Excerpts from a dataset:

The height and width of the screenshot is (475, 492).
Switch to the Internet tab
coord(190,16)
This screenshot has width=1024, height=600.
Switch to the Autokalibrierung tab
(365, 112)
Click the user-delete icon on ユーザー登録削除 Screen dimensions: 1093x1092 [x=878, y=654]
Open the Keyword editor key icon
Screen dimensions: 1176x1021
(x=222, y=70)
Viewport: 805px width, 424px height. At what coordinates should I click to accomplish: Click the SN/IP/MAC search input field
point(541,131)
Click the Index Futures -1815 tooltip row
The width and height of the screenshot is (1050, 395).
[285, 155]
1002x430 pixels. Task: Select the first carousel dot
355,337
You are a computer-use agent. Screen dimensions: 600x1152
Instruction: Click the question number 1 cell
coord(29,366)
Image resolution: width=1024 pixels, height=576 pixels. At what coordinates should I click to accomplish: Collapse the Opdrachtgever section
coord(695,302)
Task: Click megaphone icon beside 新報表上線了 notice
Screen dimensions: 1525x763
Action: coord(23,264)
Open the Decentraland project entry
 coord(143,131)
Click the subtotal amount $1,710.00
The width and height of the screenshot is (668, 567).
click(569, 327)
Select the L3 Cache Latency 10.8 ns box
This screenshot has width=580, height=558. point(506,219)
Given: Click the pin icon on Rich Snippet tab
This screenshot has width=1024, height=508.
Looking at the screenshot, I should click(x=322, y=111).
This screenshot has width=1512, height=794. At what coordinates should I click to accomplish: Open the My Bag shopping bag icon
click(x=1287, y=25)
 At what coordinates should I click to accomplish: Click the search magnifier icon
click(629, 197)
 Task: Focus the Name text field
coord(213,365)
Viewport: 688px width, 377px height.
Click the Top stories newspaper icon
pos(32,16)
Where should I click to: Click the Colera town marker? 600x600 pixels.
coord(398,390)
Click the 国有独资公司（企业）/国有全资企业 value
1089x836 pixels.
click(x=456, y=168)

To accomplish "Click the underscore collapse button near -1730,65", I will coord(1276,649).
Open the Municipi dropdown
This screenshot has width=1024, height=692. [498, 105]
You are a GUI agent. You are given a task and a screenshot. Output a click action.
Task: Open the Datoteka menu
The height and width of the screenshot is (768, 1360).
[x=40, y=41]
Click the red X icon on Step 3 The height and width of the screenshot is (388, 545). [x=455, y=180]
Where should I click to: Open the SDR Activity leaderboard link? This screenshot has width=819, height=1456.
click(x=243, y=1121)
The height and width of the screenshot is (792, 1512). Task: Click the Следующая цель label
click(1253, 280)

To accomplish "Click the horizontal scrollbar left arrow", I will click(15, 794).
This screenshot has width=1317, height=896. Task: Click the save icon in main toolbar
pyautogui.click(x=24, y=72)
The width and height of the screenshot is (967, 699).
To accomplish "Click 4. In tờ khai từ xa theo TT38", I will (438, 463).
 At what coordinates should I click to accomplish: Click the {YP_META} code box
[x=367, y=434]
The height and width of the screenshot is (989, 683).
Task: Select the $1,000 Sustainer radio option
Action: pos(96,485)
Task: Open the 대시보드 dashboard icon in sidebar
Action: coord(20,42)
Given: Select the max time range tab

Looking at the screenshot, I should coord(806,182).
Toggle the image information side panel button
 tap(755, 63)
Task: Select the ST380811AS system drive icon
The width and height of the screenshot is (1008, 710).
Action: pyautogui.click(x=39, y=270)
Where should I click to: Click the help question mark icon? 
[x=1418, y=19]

**What to do**
The required result is an exact repeat of the records above from the line containing "Task: Select the ST380811AS system drive icon" to their final line.

**Answer below**
Task: Select the ST380811AS system drive icon
The width and height of the screenshot is (1008, 710).
Action: pyautogui.click(x=39, y=270)
Where should I click to: Click the help question mark icon? 
[x=1418, y=19]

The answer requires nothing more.